E quais são as grandes diferenças entre as startups de hoje e as de quando começou?
A velocidade. Acho que agora tudo acontece muito mais depressa.
Acha que isso pode ter um efeito secundário também?
Acho que o timing é incrivelmente importante. Há uma boa altura para chegar ao mercado e uma má altura. E é incrivelmente difícil de dizer quando é que isso acontece. Quando olho para a minha carreira, percebo que tomei algumas decisões na altura certa e outras na altura errada. A velocidade da mudança do momento é muito intensa. Acho que o que também está diferente agora é o nível de aceitação comercial e social daquilo que significa ser um empreendedor. Isso mudou completamente quando pensamos em como as coisas eram há 10 ou 15 anos.
Mudou como?
As pessoas falam de empreendedorismo, sabem o que é. Se tiveres um nível de formação razoável, é muito triste se não souberes o que é uma startup e se não desenvolveres uma espécie de modelo mental do que isso significa. Pensar se é uma coisa que deves fazer ou não. A minha filha mais velha tem 29 anos, e a segunda tem 27. Muitos dos seus amigos estão a trabalhar em startups ou começaram startups, já está no seu modelo mental de como a vida pode ser. Mas isto não estava no modelo mental das pessoas há cerca de 20 anos. Podiam procurar coisas diferentes e novas para fazer, mas passavam por estar dentro dos limites de uma organização já existente.
A ideia de começares um negócio sozinho soava um bocadinho a “aldeia pequena”, um pouco como se só fosse possível abrir lojas. Não soava ao que é lançar, hoje, uma empresa de software que vai tornar-se na forma como as pessoas namoram no futuro e que se chama Tinder. Ninguém diria isso.

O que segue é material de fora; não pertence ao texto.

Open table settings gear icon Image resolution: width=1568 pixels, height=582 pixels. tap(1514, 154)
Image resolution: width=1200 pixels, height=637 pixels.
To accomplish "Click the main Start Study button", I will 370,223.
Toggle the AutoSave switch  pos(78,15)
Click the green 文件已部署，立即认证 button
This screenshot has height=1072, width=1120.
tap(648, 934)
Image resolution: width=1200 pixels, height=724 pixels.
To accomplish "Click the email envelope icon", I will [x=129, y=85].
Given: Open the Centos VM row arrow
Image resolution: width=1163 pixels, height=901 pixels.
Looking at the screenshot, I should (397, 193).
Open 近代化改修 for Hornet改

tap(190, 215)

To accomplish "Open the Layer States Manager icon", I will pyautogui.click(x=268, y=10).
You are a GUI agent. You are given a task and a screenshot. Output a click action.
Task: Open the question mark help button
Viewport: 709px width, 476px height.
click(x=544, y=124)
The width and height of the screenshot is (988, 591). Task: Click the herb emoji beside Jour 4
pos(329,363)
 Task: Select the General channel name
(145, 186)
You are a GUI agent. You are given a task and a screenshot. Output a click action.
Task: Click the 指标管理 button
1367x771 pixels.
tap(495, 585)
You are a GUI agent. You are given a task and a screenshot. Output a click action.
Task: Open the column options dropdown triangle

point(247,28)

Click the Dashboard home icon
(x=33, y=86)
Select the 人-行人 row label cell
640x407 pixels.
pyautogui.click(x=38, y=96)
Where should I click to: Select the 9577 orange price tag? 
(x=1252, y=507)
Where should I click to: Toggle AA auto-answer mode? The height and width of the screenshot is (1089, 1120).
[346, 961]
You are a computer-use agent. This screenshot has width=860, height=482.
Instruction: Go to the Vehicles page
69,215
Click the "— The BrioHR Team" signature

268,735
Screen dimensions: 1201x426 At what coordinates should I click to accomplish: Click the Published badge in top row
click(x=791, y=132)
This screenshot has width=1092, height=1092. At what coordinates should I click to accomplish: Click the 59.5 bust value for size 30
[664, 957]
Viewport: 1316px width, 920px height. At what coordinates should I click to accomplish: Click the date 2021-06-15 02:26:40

Nunca teriam esse nível de ambição. Porque esse nível de ambição pode sair de Lisboa ou da Costa Rica e não soa a algo que seja completamente louco. Acho que isso é completamente diferente.
Pode tornar-se demasiado tendência? Uma coisa da moda?
Lançar uma startup?
Sim. Ser empreendedor.
Não acho, porque se concordarmos – e nem toda a gente concorda – que o que se está a passar com a tecnologia vai tirar muitos empregos do mercado (e acho que vai, sem dúvida), então vamos ter de sentar e pensar no que é que há de diferente nos humanos, no que podemos fazer que as máquinas não podem. Neste momento, a melhor resposta para isso é a criatividade. Existem outras respostas, como amar, mas isso é ligeiramente menos prático. A resposta prática é criatividade.
Por isso, quando olho para os meus filhos, para os mais novos que procuram uma carreira, digo-lhes para não irem para nenhum emprego que possa ser automatizado. Pensei nisso há uns dias quando foi o aniversário da morte de David Bowie. Cresci com a música dele, adorava-o. Ele é famoso porque mudou a sua música massivamente em três ou quatro ocasiões específicas. Esqueceu o que era antes e transformou-a numa coisa nova. Enquanto ato criativo sempre achei que isso era incrivelmente corajoso e admirável. Acha que a inteligência artificial vai ser capaz de prever isso? Não. Aquilo saiu da cabeça dele.
Regressando à tua pergunta, a invenção de coisas novas para fazer, de novas formas de ganhar dinheiro e de viver a vida, de sermos produtivos… Não acho que isso vá deixar de ser excitante ou interessante no futuro. Acho que vai demorar décadas ate chegarmos a esse nível. E que vai tornar-se cada vez mais naquilo que fazemos. Em vez de ser aborrecido ou fora de moda.